** Text shown **
April 03, 2019

Feinstein Statement on Senate Debate Rule Change

Washington—Senate Judiciary Committee Ranking Member Dianne Feinstein (D-Calif.) today released the following statement on the Republican Senate rule change to reduce post-cloture debate on many nominees from 30 hours to two hours:

            “Changing the rules is not only unnecessary, but also is dangerous, especially when we are talking about lifetime appointments. Further, given this administration’s failure to properly vet its own nominees, the Senate should not restrict critical vetting and due diligence.

            There is simply no need to limit debate on President Trump’s judicial nominees. In fact, President Trump’s judicial nominees have been confirmed at a record pace.

            Through his first two years in office, President Trump had more circuit court nominees confirmed than any other President had at the same point in their tenure – 30 total. And that is on top of two Supreme Court Justices and 53 district court judges.

            Further, the current administration’s circuit court nominees have been confirmed nearly twice as fast as President Obama’s – 256 days for President Obama’s nominees versus 139 days for President Trump’s nominees.

            The rules change is also unnecessary because Senate Democrats are in no way obstructing confirmations. Senate Democrats have not required cloture votes on more than half of President Trump’s district court nominees.

            On average, the Senate has used only three hours of floor time for debate on President Trump’s district court nominees.

            In addition, a higher percentage of President Trump’s district court nominees have been confirmed by voice vote as compared to President Obama’s district court nominees – 49 percent versus 35 percent. In other words, Senate Democrats have not required the majority to hold roll call votes on nearly half of President Trump’s nominees to the federal district courts.

            Finally, Democrats have worked with the Trump administration to identify qualified judicial nominees.

Item position entries:
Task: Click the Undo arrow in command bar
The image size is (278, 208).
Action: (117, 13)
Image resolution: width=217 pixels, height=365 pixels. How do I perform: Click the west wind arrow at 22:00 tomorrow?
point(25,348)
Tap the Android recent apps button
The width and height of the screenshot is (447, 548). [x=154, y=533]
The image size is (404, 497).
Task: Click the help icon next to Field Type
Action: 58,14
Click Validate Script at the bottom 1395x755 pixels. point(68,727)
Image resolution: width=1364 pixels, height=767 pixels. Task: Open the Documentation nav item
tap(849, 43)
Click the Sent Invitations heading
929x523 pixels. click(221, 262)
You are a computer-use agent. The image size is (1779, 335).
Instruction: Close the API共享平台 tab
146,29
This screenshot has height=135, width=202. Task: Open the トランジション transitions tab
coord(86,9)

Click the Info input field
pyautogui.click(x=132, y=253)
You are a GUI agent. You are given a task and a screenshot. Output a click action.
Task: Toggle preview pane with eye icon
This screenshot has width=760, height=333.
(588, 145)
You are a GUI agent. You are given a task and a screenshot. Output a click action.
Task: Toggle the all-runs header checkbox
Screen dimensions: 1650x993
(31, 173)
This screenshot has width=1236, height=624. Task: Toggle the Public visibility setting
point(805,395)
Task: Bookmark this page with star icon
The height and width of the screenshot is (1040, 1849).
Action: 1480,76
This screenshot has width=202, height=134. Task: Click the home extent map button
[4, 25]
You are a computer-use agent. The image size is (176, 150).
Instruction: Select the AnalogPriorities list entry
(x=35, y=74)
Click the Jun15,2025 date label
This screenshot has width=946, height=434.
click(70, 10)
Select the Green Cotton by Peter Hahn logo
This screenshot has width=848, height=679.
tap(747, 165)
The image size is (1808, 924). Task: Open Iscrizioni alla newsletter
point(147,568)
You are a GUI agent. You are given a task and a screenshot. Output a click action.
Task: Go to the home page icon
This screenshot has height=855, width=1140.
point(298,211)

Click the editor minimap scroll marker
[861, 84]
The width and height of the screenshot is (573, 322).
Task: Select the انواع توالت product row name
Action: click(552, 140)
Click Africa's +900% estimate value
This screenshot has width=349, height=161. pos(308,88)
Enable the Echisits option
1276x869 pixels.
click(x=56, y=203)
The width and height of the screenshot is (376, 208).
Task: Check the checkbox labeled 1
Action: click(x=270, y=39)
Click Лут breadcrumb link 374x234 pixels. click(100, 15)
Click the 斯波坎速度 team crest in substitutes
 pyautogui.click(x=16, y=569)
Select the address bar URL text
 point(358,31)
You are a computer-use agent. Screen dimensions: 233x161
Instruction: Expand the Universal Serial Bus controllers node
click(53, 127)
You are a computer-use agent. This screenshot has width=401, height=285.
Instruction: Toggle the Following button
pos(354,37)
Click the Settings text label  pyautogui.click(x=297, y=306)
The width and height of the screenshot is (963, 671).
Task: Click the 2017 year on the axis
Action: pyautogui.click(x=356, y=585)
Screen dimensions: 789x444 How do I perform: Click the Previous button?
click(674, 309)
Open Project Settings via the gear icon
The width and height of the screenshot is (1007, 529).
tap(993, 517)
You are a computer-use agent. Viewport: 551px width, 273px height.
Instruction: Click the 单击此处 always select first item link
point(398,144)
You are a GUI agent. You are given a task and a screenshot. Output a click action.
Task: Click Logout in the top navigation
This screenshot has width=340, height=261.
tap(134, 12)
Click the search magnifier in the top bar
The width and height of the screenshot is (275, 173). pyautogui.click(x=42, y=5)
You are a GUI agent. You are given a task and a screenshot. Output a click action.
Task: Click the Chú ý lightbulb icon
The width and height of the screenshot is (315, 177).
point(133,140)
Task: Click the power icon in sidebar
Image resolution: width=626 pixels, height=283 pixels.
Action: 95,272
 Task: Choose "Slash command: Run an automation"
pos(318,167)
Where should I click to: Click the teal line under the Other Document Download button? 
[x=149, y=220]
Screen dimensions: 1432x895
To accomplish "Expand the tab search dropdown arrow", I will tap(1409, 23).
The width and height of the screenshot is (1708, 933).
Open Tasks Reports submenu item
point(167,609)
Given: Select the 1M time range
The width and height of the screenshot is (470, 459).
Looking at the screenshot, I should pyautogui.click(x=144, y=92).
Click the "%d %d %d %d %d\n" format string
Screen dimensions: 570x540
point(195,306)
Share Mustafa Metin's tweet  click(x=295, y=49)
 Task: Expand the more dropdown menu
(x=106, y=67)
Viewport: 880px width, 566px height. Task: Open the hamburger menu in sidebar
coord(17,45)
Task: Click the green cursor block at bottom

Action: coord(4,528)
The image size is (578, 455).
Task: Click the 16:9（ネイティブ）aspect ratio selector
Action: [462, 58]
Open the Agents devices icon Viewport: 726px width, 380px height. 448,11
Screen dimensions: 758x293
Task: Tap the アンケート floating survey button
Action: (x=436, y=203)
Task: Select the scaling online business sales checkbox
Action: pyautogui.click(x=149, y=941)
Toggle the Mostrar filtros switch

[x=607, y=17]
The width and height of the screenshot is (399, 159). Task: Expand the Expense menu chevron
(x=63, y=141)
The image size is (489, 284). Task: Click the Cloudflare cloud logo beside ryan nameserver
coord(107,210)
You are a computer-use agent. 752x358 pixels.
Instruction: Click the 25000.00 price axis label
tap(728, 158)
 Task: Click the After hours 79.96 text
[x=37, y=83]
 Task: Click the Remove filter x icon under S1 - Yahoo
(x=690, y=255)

** Given exercise 1 **
In the statement on the Senate debate rule change, how many days did confirmation take for President Obama's circuit court nominees?
** Given exercise 2 **
Resume the statement on the Senate debate rule change after its final sentence.

** Task output 1 **
256 days.

** Task output 2 **
            For example, Delaware’s two Democratic Senators – Senators Carper and Coons – worked with the White House to identify two qualified nominees to be judges on the United States District Court for the District of Delaware.

            And Senators Durbin and Duckworth of Illinois worked with this administration to identify two highly qualified nominees to be judges on the United States Court of Appeals for the Seventh Circuit. Both of those nominees were confirmed unanimously.

            In addition, we are right now in post-cloture time on the nomination of Roy Altman to the Southern District of Florida. Several Democrats voted for Mr. Altman in committee, and Democrats have not demanded a full 30 hours of debate time on Mr. Altman’s nomination.

            Despite all of this, Republicans are nevertheless breaking the rules and pushing the Senate closer to a body that is governed simply by the whim of the majority.

            All of this leads to an unmistakable conclusion – shortening debate time is unnecessary. It is a response to a non-existent problem, and it is simply a power grab meant to stack the courts at an even faster rate.

            It is also important to stress why it is so dangerous to allow the Trump administration to stack the courts in this way, without adequate debate time.

            We have seen this administration fill lifetime positions with young, inexperienced nominees who are often outside the legal mainstream. And we have seen them try to do this without properly vetting those same nominees, as in the case of Brett Talley, who failed to disclose to the Judiciary Committee nearly 15,000 online comments, including one in which he defended the founder of the KKK.

            The Senate needs sufficient time to scrutinize the records of these nominees. Nominees like Matthew Kacsmaryk and Patrick Wyrick, who have led efforts to undermine the Affordable Care Act.

            Nominees like Brian Buescher, who has argued that states should go after women’s reproductive rights “bit by bit.”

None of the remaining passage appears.